DIRECTIONS.
Return all lines in the data where the string "will" can be found.

MATERIAL FOR THE TASK.
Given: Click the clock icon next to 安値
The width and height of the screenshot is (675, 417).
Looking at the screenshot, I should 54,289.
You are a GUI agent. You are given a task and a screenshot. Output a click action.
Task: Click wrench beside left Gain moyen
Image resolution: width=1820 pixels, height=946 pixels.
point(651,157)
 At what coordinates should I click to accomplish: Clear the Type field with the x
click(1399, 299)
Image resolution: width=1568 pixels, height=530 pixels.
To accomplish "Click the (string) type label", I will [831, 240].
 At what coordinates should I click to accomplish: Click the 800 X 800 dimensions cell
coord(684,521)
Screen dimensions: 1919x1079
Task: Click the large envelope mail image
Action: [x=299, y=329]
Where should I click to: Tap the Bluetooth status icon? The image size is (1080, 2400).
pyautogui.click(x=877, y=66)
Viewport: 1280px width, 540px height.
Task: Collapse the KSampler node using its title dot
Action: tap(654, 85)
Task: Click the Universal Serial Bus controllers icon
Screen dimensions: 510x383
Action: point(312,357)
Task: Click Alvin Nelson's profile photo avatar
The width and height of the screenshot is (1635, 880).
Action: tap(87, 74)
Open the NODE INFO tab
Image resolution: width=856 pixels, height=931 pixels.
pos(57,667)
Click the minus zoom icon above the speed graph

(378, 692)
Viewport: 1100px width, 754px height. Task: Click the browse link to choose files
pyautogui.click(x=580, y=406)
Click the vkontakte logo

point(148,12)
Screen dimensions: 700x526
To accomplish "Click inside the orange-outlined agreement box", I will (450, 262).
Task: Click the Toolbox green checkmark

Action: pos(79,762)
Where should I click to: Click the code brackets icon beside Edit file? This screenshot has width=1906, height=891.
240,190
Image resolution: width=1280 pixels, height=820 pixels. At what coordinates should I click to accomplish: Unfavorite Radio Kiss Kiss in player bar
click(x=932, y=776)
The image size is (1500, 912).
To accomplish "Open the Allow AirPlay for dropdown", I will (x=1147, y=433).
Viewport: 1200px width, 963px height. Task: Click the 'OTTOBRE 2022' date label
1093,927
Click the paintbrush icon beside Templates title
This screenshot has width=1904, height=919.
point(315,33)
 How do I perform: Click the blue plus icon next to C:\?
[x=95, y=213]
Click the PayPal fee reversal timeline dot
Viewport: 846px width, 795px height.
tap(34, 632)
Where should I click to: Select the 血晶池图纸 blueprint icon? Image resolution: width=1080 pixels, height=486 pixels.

ANSWER FOR THE TASK.
To accomplish "Click the (string) type label", I will [831, 240].
To accomplish "Click inside the orange-outlined agreement box", I will (450, 262).
To accomplish "Open the Allow AirPlay for dropdown", I will (x=1147, y=433).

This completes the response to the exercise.